In 1986, she made the difficult decision to leave Gombe.
First, she later said, she had to go see the chimps for herself in the labs.
"One of the most awful things I've ever had to do is go into the labs," she told PEOPLE.
"I don't know why they let me in actually but they did. And then the way I approached it, wasn't to reprimand them, it wasn't to tell them they were bad people," she said.
Seeing the animals "in 5 foot-by-5 foot cages with steel bars all around just alone" and dealing with "people those in white coats coming to inject them or do something nasty to them," she said, "just shattered me."
With the help of other groups and Francis Collins, then the director of the U.S. National Institutes of Health, the chimps in NIH studies were moved to sanctuaries.
In 2013, Collins and the NIH retired more than 300 of the chimps it was using for research, keeping 50 in reserve.
Two years later, Collins and the NIH announced that it was ending its chimpanzee research program and would retire the 50 chimps that had been held in reserve.
"This decision was made after a special task force investigated all research protocols and found none of the research was beneficial to human health," Goodall said at the time.
But, she told PEOPLE, "It makes me sad that it took so long.
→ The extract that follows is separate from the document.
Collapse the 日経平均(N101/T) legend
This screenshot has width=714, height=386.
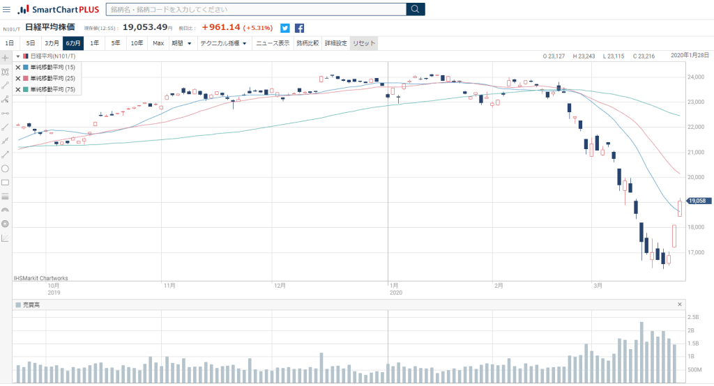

There was so much suffering involved. But very grateful to Francis Collins for making that decision."
Furthering Her Legacy
In 1977, Goodall founded the Jane Goodall Institute and, in 1991, started a Roots & Shoots program to encourage young people to protect the environment.
"They are the hope for the future," she said in 2022.
For decades Goodall was one of the world's most outspoken protectors of the planet, urging immediate action in the face of the worsening climate crisis.
She also wrote more than a dozen books, including The Book of Hope: A Survival Guide for Trying Times in 2021.
"I’m not afraid of death. Just the dying part; it depends what you die of," she told Maria Shriver a decade ago. "I don’t now what happens when we die. I just feel there’s something else. To me, death is kind of an adventure
She remained, until the end, resolute. Until she died she "traveled the world nearly 300 days a year," according to her institute.
"Around the world, people are waking up, and they're ready for change," told PEOPLE in 2020. "I have hope, but only if we [work] together. We still have a window of time."